(Text segment)
The whole surface area fits in a few imports:

from smolagents import CodeAgent, ToolCallingAgent, LiteLLMModel
from smolagents.memory import ActionStep

CodeAgent is the smolagents flavour that thinks in Python — its “actions” are short scripts the framework executes in a sandbox, which is what makes it suitable for orchestration (it can call its managed agents like functions). ToolCallingAgent is the more conventional one — it emits structured tool calls, runs them, and feeds the observations back into its context. LiteLLMModel is the model adapter; swap the model_id and you can point it at OpenAI, Bedrock, anything LiteLLM supports.

Two things matter for the rest of this post:

Tools are deterministic. web_excerpt returns a verbatim substring of a live page, plus a SHA-256 hash of the URL as external_id. afk_headlines returns rows from a database with integer IDs.
The coordinator is the only thing the user sees. Specialist outputs are intermediate. The final graph is whatever the coordinator decides to assemble.

That second point turned out to matter more than I thought.

The Wednesday I lost trust

April 29, I shipped a new prompt: a charged dossier on thirty years of French legislative repression against free parties, with ten explicit URLs the coordinator must extract and an unambiguous editorial stance (“AFK takes the side of free assembly”). The coordinator ran for ~13 steps, the specialists chimed in, the JSON came out clean.

Then I started reading the JSON.

(Problems and tasks)
1. Decide whether each statement below agrees with the smolagents excerpt, and support each yes or no with the deciding words quoted from the excerpt. (a) ToolCallingAgent emits structured tool calls. (b) afk_headlines returns a SHA-256 hash of the URL. (c) The prompt shipped on April 29 included ten explicit URLs.
2. List every name that the import lines in the smolagents excerpt bring in.

(Data shown)
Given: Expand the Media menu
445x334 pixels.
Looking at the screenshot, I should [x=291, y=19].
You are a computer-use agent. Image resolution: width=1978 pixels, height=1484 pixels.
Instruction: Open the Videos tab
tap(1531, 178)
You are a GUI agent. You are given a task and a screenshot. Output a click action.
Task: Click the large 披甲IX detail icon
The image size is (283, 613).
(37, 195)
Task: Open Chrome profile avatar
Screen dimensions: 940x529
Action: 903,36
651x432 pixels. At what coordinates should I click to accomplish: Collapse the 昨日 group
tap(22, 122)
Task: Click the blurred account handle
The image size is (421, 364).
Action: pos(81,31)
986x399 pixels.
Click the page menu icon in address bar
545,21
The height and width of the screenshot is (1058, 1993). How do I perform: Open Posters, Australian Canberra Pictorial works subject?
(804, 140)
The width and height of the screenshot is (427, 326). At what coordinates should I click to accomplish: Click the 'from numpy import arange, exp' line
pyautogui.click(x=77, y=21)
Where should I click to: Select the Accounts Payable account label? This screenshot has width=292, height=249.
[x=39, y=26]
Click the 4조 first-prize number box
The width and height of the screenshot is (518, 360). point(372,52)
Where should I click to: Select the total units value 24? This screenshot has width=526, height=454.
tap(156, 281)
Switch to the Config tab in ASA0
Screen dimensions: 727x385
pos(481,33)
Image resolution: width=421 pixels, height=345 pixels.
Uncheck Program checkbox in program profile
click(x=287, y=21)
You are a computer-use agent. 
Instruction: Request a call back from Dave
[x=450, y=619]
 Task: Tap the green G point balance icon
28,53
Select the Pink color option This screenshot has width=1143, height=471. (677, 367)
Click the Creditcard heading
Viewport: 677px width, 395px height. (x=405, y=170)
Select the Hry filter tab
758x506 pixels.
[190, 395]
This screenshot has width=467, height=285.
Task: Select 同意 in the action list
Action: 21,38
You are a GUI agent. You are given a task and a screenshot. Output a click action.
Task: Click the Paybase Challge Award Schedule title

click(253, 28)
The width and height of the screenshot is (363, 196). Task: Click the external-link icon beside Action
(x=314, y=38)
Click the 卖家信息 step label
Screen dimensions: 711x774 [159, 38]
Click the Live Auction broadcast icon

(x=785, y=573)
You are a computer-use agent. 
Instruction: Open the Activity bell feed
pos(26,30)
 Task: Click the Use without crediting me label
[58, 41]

(Responses)
1.
(a) Yes: "it emits structured tool calls, runs them, and feeds the observations back into its context"
(b) No: "afk_headlines returns rows from a database with integer IDs."
(c) Yes: "with ten explicit URLs the coordinator must extract"

2. CodeAgent, ToolCallingAgent, LiteLLMModel, ActionStep